### Stated problem
Answer these questions from the text on audio decoding below:
1. What is applied to the audio objects to obtain parallax-adjusted audio objects of the 3D soundfield?
2. What range of orders of spherical harmonic basis functions does FIG. 1 illustrate?
3. What do FIGS. 2B-2D show?

### Source text
In another example, this disclosure is directed to a method that includes receiving, in a bitstream, encoded representations of audio objects of a three-dimensional (3D) soundfield, and receiving metadata associated with the bitstream. The method may further include obtaining, from the received metadata, one or more transmission factors associated with one or more of the audio objects, and applying the transmission factors to the one or more audio objects to obtain parallax-adjusted audio objects of the 3D soundfield.
In another example, this disclosure is directed to an audio decoding apparatus. The audio decoding apparatus may include means for receiving, in a bitstream, encoded representations of audio objects of a three-dimensional (3D) soundfield, and means for receiving metadata associated with the bitstream. The audio decoding apparatus may further include means for obtaining, from the received metadata, one or more transmission factors associated with one or more of the audio objects, and means for applying the transmission factors to the one or more audio objects to obtain parallax-adjusted audio objects of the 3D soundfield.
In another example, this disclosure is directed to a non-transitory computer-readable storage medium encoded with instructions. The instructions, when executed, cause processing circuitry of an audio decoding device to receive, in a bitstream, encoded representations of audio objects of a three-dimensional (3D) soundfield, and to receive metadata associated with the bitstream. The instructions, when executed, further cause the processing circuitry of the audio decoding device to obtain, from the received metadata, one or more transmission factors associated with one or more of the audio objects, and to apply the transmission factors to the one or more audio objects to obtain parallax-adjusted audio objects of the 3D soundfield.
The details of one or more aspects of the techniques are set forth in the accompanying drawings and the description below. Other features, objects, and advantages of these techniques will be apparent from the description and drawings, and from the claims.
BRIEF DESCRIPTION OF DRAWINGS
FIG. 1 is a diagram illustrating spherical harmonic basis functions from the zero order (n=0) to the fourth order (n=4).
FIG. 2A is a diagram illustrating a system that may perform various aspects of the techniques described in this disclosure.
FIGS. 2B-2D are diagrams illustrating different examples of the system shown in the example of FIG. 2A.

### Given data
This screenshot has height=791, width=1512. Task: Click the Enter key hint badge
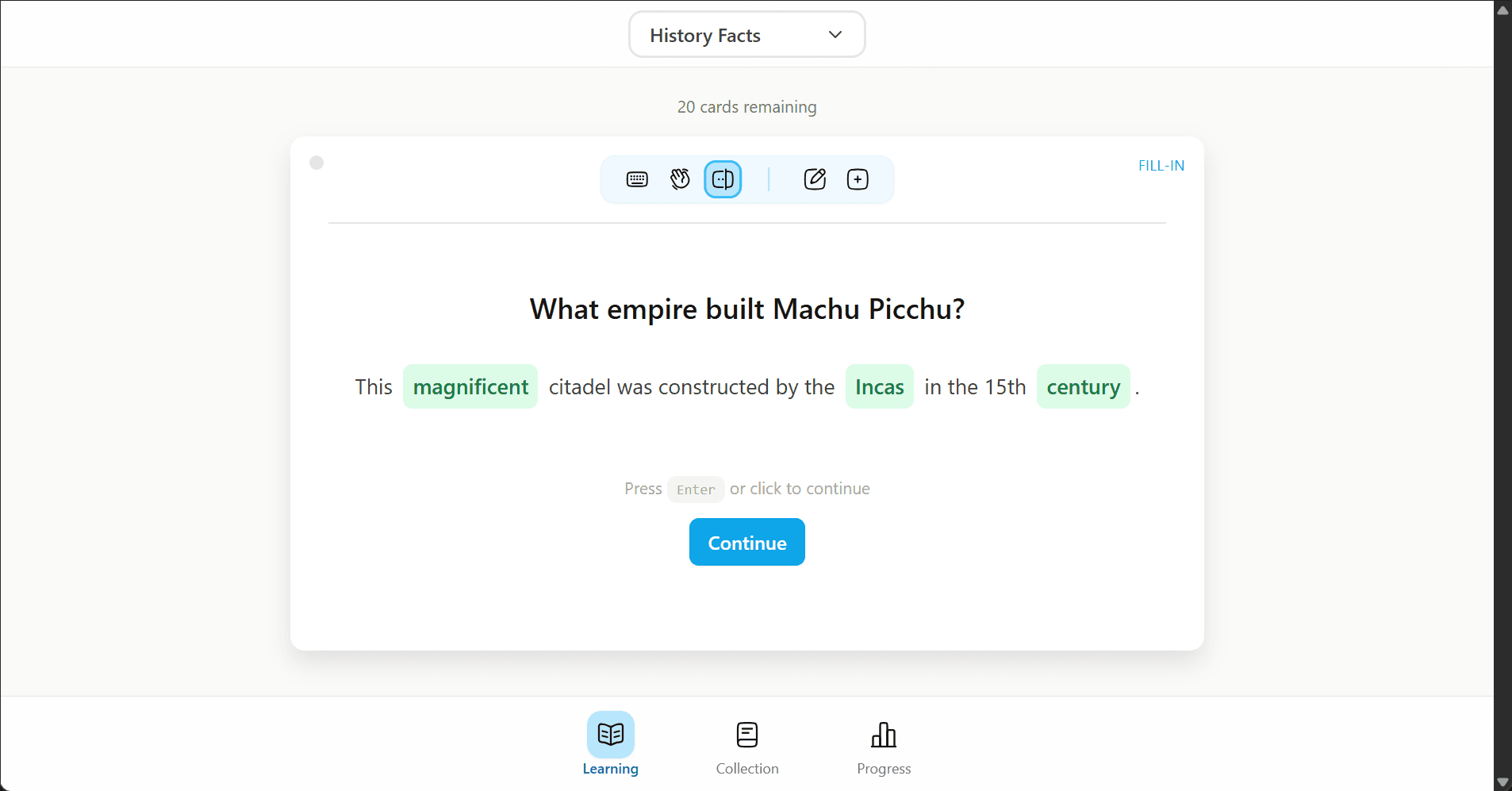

### Right answer
1. One or more transmission factors, obtained from the received metadata.
2. From the zero order (n=0) to the fourth order (n=4).
3. Different examples of the system shown in the example of FIG. 2A.